Statistical or not, (remember the proverb about liers)

how about one case report of penile cancer in a circumscribed male.

Re: One of the best articles I've read about the decision to circumcise your kid

Posted: Sun Sep 25, 2011 6:54 pm
by speedvogel (imported)
I have predicted a huge increase in cancers of the penis and the vulva over the next several decades as the number of both men and women infected with HPV has increased so drastically. It is epidemic in younger populations. The rate of vaccination is very low and the reasons for this are not very valid. Our older granddaughter is 14, a prime candidate for the HPV vaccine. Her parents have not had this done for her because she is deathly afraid of injection needles. I want to run out in the back yard and scream at this logic.

We are starting to see the first stages of this as the presence of genital warts in circumcised me is not becoming common and these three cases of penile cancer have indeed happened. These three cases had one thing in common.
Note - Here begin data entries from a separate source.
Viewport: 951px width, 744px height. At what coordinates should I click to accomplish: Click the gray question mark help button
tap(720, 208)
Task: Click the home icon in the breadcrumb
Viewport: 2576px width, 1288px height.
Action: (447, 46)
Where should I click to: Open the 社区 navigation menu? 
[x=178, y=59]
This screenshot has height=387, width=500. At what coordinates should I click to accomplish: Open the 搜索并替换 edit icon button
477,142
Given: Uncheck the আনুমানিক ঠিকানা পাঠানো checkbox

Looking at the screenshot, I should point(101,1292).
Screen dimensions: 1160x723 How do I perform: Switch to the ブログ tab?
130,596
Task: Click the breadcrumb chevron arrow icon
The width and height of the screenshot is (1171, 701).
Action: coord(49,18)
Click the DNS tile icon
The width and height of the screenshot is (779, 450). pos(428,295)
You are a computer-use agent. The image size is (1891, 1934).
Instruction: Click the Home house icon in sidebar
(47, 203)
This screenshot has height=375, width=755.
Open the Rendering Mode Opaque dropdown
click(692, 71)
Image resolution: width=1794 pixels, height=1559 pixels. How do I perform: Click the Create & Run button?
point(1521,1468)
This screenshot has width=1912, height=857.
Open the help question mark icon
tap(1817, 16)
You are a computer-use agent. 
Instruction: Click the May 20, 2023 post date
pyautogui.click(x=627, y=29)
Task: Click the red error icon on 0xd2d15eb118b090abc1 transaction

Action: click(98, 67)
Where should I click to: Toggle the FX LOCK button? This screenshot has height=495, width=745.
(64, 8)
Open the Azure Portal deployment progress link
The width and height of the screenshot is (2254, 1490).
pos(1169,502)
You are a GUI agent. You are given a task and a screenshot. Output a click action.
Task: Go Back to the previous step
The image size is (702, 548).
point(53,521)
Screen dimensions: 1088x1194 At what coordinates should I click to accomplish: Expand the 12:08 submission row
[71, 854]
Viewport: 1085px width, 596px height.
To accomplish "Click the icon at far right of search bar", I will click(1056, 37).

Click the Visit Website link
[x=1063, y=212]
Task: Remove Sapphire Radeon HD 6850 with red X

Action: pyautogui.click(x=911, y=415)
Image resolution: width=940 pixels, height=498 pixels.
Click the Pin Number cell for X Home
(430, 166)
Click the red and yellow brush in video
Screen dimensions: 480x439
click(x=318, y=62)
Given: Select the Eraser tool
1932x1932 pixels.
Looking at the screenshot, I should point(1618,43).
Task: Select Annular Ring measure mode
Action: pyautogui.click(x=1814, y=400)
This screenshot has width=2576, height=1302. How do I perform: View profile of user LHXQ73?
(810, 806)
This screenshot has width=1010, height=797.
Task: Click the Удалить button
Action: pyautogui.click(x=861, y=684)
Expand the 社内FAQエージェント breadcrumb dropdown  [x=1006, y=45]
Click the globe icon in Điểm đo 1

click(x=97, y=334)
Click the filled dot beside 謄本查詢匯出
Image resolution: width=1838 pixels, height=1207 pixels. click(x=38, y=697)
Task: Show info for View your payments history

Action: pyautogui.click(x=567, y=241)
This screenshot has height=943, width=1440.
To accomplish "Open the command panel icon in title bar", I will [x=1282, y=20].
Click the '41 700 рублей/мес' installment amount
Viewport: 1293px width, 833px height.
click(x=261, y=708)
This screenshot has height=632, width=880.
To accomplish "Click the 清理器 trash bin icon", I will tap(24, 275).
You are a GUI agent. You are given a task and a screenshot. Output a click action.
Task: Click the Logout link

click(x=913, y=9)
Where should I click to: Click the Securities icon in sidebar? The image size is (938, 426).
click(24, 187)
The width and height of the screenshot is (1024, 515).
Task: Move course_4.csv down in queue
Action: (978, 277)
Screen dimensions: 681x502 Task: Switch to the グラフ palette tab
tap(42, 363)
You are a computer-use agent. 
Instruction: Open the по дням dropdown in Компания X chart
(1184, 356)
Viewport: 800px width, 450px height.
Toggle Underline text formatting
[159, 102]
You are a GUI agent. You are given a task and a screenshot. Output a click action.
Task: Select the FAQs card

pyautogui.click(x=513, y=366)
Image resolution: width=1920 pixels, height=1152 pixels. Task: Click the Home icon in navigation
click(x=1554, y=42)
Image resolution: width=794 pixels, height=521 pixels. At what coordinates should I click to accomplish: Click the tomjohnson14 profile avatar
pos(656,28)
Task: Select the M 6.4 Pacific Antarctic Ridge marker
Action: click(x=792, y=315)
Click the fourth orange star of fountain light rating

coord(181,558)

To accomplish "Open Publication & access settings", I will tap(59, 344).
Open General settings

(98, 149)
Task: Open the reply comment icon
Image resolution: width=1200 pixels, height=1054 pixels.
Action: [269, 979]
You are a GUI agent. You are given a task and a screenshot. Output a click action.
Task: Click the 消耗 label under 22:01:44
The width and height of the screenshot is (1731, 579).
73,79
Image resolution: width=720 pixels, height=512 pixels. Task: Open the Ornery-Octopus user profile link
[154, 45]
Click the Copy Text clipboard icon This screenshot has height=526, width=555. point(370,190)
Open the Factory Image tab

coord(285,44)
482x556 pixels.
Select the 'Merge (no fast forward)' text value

All the victims were infected with HPV and had had active genital warts.

The simple answer here is take all precautions possible. If I had a choice, I would be circumcised for the probable increased protection from disease. Also, if I were in an eligible age range, I would take the HPV vaccine, which is now recommended for both males and females in the 12 - 26 age range. That is my take and yours may be different.

Speed

Re: One of the best articles I've read about the decision to circumcise your kid

Posted: Sun Sep 25, 2011 7:18 pm
by moi621 (imported)
Recently, head and neck cancers have associated with HPV.

Was Michael Douglas' due to his years of hard drinking and smoking or

some other activity in the best tradition of Hollywood?